Here is something made for a pickup developer to slide different pickups into to test.
There are many ways to make a guitar for sampling pickups.
We have seen guitars that slide the pickups in from the side, the back and even guitars that assemble onto the side of pickups. This was a specific design from our client.

Friday, July 2, 2010

Our Shop Manager Allen Whitman gets the call to do the Joe Satriani CD and Tour! What!

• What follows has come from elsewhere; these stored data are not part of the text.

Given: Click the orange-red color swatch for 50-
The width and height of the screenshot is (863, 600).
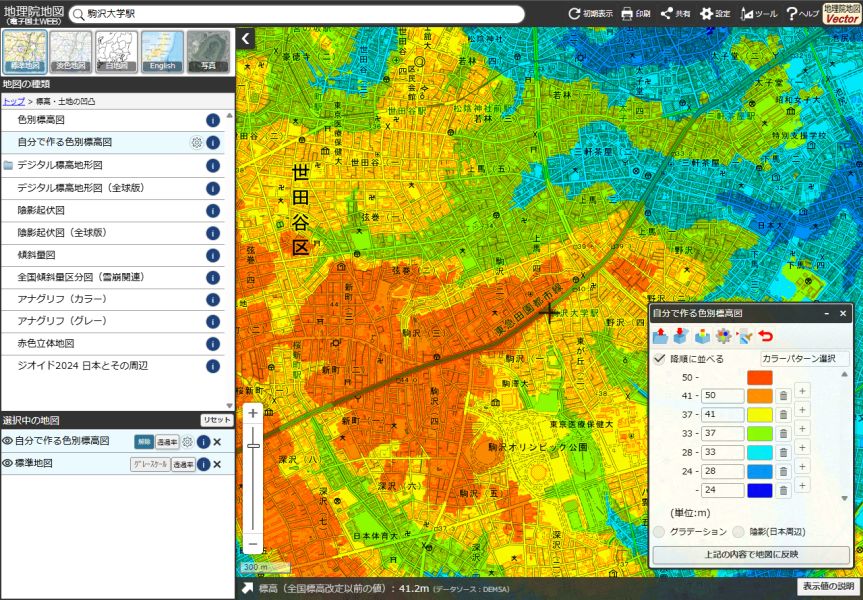Looking at the screenshot, I should pos(759,377).
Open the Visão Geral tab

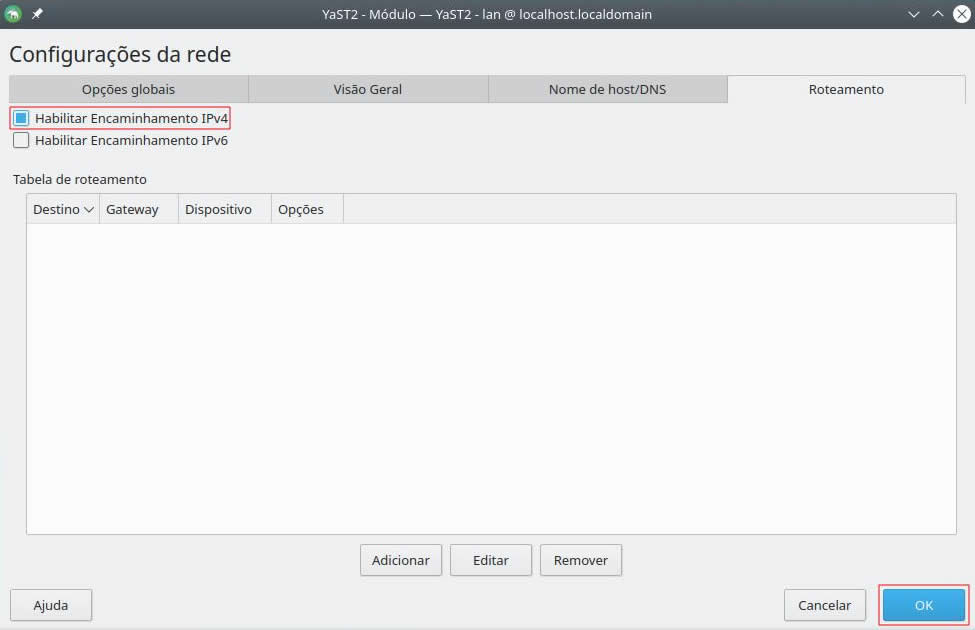click(x=367, y=89)

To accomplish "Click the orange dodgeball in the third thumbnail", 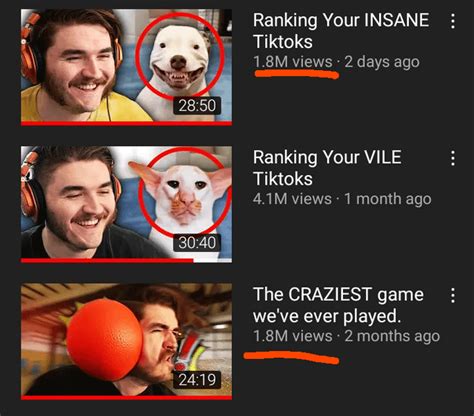I will tap(105, 339).
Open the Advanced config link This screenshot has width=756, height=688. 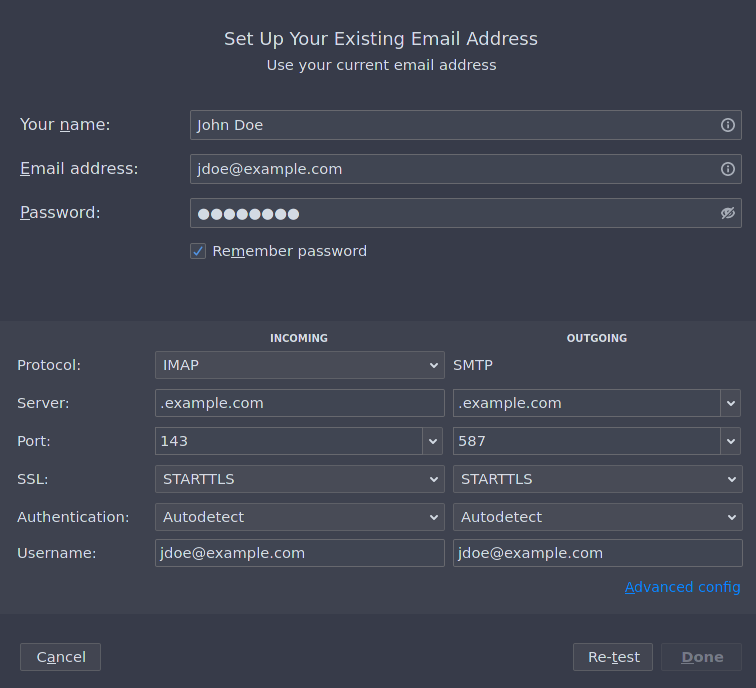coord(682,587)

Allen and his world of basses
Joe and Gary talking tone

Drums anyone
Can you really ever have enough guitars

Magic Mike, tuning it up
Oooooooo YEAH!!!
Yes, that tall long haired fellow that helps you figure out how we can help you with your guitar will be taking a few breaks now and again. But never fear, Fernando who you usually see Mondays and Tuesdays will be filling in, until his band Jet Boy hits the road for a small tour in November. How did this happen you ask. Well, lf you did not know, Allen is a most amazing musician and happens to be a fabulous rocking bass player. His main claim to fame is his band the Mermen, which is a 3 piece "surf-ish" but rocking band. So Allen is no stranger to holding down a 3 piece, which happens to be what Joe needed. I believe it all got rolling when Joe and drummer (an all around nice guy) Jeff Campitelli went to see the Mermen play a CD release party for the Merman CD they just finished. Joe and Jeff must of been sufficiently impressed to invite Allen to a few casual "jams" to have a little fun ;-), and check out the chemistry. Yada-yada-yada..... Off to the recording studio to record the next Joe Satriani CD. Somewhere in the middle of all that fun, Allen was also invited to join the tour that begins this fall. Most of the CD is done and what little I heard the band was amazing. A new addition is Mike Keneally on Keyboards. If you do not know Mike he has a long musical past and can play almost any instrument with precision and skill.... We did a-lot of guitar preparation for Joe and Allen before the session started. We changed strings, milled or re-fretted when needed, changed pickups, put together some new ones and got everything ready to be recorded. Even with all the prep I still had to make a studio call to check out some other guitars and to bring a few over. It was fun and inspiring to see, and be a part of it all coming together. We are Happy for Allen and Joe to be working together and look forward to checking out the show when it hits the road. Read about it here,

So you want to intonate a 12 string acoustic guitar

The problem with intonating a 12 string acoustic guitar is many. The biggest being that most of the pairs tuned to the same pitch are of a different gauge. This make the intonation or the pitch of the string as you move up the neck different for each gauge string. The pitch difference is compensated by changing the length of the string slightly at the saddle. On most electric guitars the saddle length is adjustable on most acoustic guitar you file the top of the saddle forward or backwards so the endpoint of the string, where it leaves the saddle is in the correct place. The problem with this is the saddle is often not wide enough to intonate the difference between strings and when it is often the b string or others is resting on a small point at the back of the saddle and that is not so great for the tone. Subtle but it makes a difference. Also, a wider saddle sounds much different than a thinner saddle. You can sometimes loose the nice ring and clarity of a guitar with a fatter saddle sometimes not. What to do....... We prefer a split saddle when appropriate. Here you see the saddle getting wider towords the lower strings. This is what was needed on this guitar to keep the pairs in tune. There are tricks to finding the intonation points. First we fill the saddle with matching wood, then we have small saddle pieces of different heights that we can rest the string on and move around while the guitar is strung up and playing. After we find the correct points then we come up with the best saddle to accomplish this. Sometimes a 3 piece saddle will do the job sometimes 1 or 2. Of course strings, nut placement, height and finger pressure are other issues.